Le NAMM Show est souvent l’occasion pour les marques de marquer les esprits en présentant des instruments inédits, intriguants et qui ne sont pas forcément conçus pour être fabriqués à grande échelle. C’est exactement ce que le génial Zachary Vex, patron et fondateur de la marque ZVex, a fait début 2016 avec la Candela, un vibrato / phaser qui fonctionnait avec une bougie. L’effet en question était surtout une magnifique oeuvre d’art dans un esprit steampunk digne de Jules Vernes, mais le plus incroyable est que l’engin marchait, et qu’il sonnait magnifiquement bien qui plus est ! Depuis le photocell de l’Uni-Vibe, on sait bien que la lumière peut participer à la création d’un son bien particulier, et la Candela poussait donc cette logique à son extrême.
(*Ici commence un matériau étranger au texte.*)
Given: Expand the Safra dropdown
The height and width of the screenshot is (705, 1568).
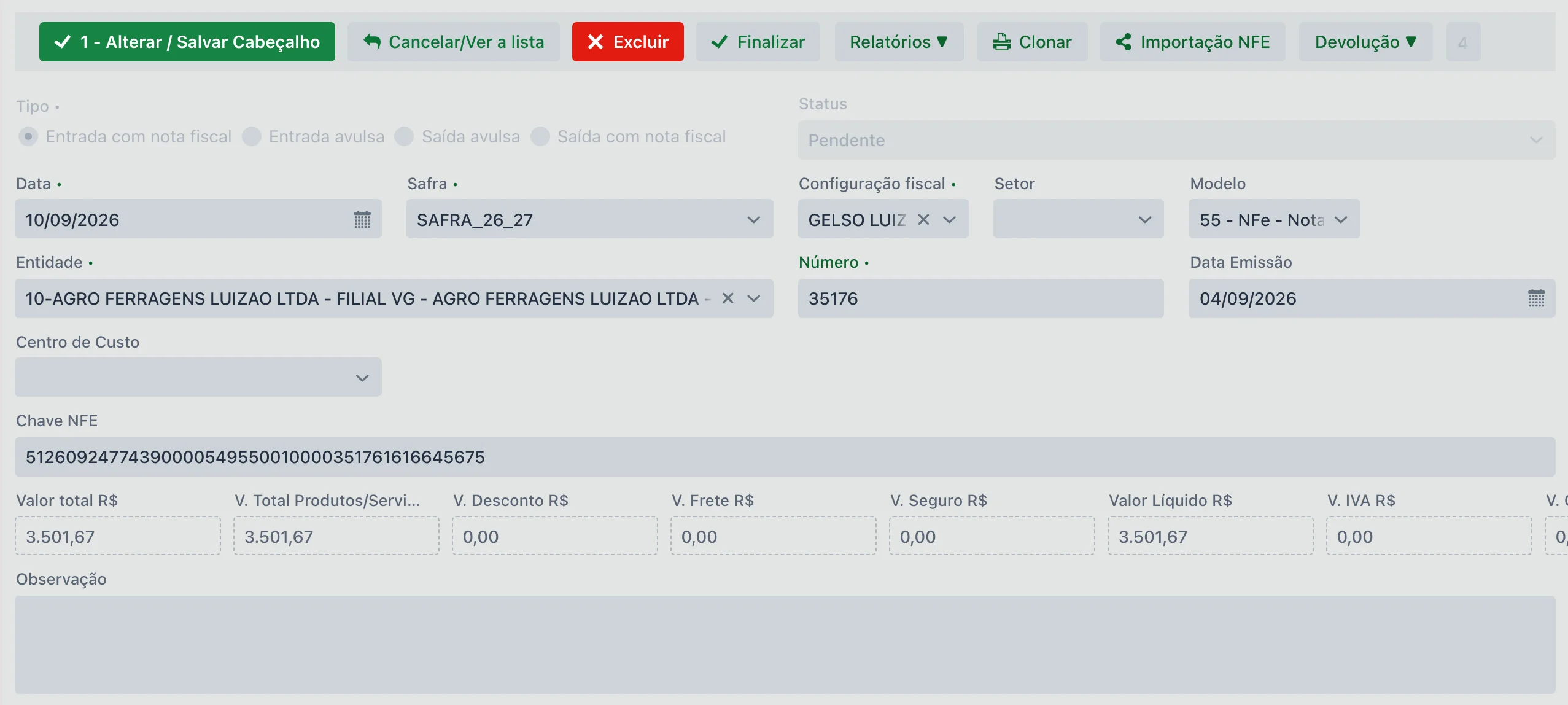Looking at the screenshot, I should pyautogui.click(x=589, y=219).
Mais la demande des guitaristes a été telle que ZVex a fini par sortir la Vibrophase, une version sans bougie (une LED la remplace) et au format pédale plus classique. Mais, si la Vibrophase est capable de reproduire des vibrato vintage, elle est capable de nombreux sons différents, un peu à la manière d’une Fuzz Factory du phaser ! On retrouve un potard de vitesse dont l’étendue est telle qu’il va de la vague quasi-immobile au ring modulator épileptique, et un réglage de feedback qui peut lui aussi aller bien au-delà de l’effet qu’on lui attribue généralement. Le réglage Vibrato / Phase permet de passer progressivement d’un effet à l’autre en dosant le signal clean réinjecté. Puis il y a les deux réglages d’EQ : High Bias et Low Limit contrôlent les graves et aigus qui affectent la modulation, et sont donc proches de l’effet que peut avoir un filtre ou un contrôle de voltage sur un synthétiseur.
Le résultat est un phaser coloré, vivant, musical, qui s’intègre parfaitement à votre son même dans ses réglages les plus extrêmes. La Candela était un gimmick pour faire parler de la marque, la ZVex Vibrophase est une vraie nouveauté passionnante.